NDoc is an example of exactly this kind of tricky misunderstanding, per a comment Chris Nahr left on a related post:

 

If [other people contributing] was his wish he kept it to himself. The source code for NDoc 2.0 was never released -- Kevin claimed licensing issues as the reason. No one else could contribute, except by mailing him bug reports on his (binary-only) alpha builds.

Kevin is now supposedly passing on the Sourceforge administration of the project to two other guys; I hope we'll finally see a public source code release again so that willing engineers actually can contribute once again.

I want to avoid these kinds of problems.

To that end, here are a few criteria we need to evaluate for each nominated project, to ensure that they're not just paying lip service to "open source":

 

  1. The project must use an OSI approved license, or the permissive or reciprocal shared source licenses from Microsoft. (I have to include that rider because part of the OSI's pissing match with Microsoft is not formally recognizing Microsoft's licenses, even though they're absolutely in the spirit of open source.) Pick a license, any license!

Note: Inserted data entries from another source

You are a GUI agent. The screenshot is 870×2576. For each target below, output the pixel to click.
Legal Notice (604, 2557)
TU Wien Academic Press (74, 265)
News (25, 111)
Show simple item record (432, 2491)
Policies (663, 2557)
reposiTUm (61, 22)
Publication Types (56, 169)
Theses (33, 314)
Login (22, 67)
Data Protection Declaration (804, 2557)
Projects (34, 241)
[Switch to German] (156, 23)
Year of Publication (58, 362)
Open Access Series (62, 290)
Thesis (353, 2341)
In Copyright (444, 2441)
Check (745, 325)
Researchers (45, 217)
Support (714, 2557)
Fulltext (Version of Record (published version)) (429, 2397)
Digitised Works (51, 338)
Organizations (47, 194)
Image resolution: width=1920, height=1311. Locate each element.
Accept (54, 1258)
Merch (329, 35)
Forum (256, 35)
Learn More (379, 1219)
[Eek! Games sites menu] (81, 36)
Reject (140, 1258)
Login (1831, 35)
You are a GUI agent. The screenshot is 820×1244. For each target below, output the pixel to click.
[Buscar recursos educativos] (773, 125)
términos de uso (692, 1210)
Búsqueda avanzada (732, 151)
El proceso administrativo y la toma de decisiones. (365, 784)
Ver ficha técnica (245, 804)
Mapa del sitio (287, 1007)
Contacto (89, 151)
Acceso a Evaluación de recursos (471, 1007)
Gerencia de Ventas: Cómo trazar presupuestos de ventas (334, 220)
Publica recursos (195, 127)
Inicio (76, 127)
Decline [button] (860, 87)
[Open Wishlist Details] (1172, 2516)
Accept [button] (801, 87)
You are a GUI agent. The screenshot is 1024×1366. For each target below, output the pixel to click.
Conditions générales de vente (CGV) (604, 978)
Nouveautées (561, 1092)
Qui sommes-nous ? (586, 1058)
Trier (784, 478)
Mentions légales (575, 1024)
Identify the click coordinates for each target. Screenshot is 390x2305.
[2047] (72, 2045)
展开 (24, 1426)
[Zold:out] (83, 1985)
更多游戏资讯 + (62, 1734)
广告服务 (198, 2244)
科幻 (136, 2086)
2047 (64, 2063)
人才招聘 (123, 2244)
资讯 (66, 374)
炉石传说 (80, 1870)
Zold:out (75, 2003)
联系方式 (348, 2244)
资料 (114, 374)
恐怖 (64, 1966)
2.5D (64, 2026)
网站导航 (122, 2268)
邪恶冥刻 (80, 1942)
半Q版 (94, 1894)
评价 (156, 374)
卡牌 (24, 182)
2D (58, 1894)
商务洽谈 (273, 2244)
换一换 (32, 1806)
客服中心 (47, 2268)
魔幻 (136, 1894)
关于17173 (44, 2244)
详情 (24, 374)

If your project does not have a license, or if you fail to make it stupid easy for us to determine what license your project uses... your project is ineligible.

     

  2. The project must use a commonly available method of public source control. SourceForge, CodePlex, Google Code, whatever. Other developers should be able to retrieve the read-only public code using a source control tool, and potentially check in changes to the codebase if granted appropriate permissions. If the only way to get to the source code is via HTTP download of a ZIP file... your project is ineligible.

     

  3. The project must provide public evidence that it accepts and encourages code contributions from the outside world. Is a project truly open source if it only has one developer? Is a project truly open source if it has a cabal of three developers who summarily ignore all outside suggestions and contributions? All I'm looking for here is evidence of some kind of community. It doesn't have to be a large one, necessarily, but it has to be there. The spirit of open source is active community development. If you can't show a decent history of checkins from a reasonable variety of contributors... your project is ineligible.
  4.  

     

This maps fairly well to the "four freedoms" of the Free Software Foundation:

 

  • The freedom to run the program, for any purpose.
  • The freedom to study how the program works, and adapt it to your needs.
  • The freedom to redistribute copies so you can help your neighbor.
  • The freedom to improve the program, and release your improvements to the public, so that the whole community benefits.

So now the vetting process begins.

I need your help to figure out how many of the projects nominated in the comments actually meet the criteria I've outlined. I've put a read-only spreadsheet online via Google documents which contains all the projects people nominated in the comments to my original post. But I can't seem to make it editable by the world. I can only invite people in as "collaborators". Supposedly this link allows anyone with a Google account to be a collaborator. Try that first.

Alternately, if there's a better way to collaboratively edit a spreadsheet-like list, I'm open to suggestions!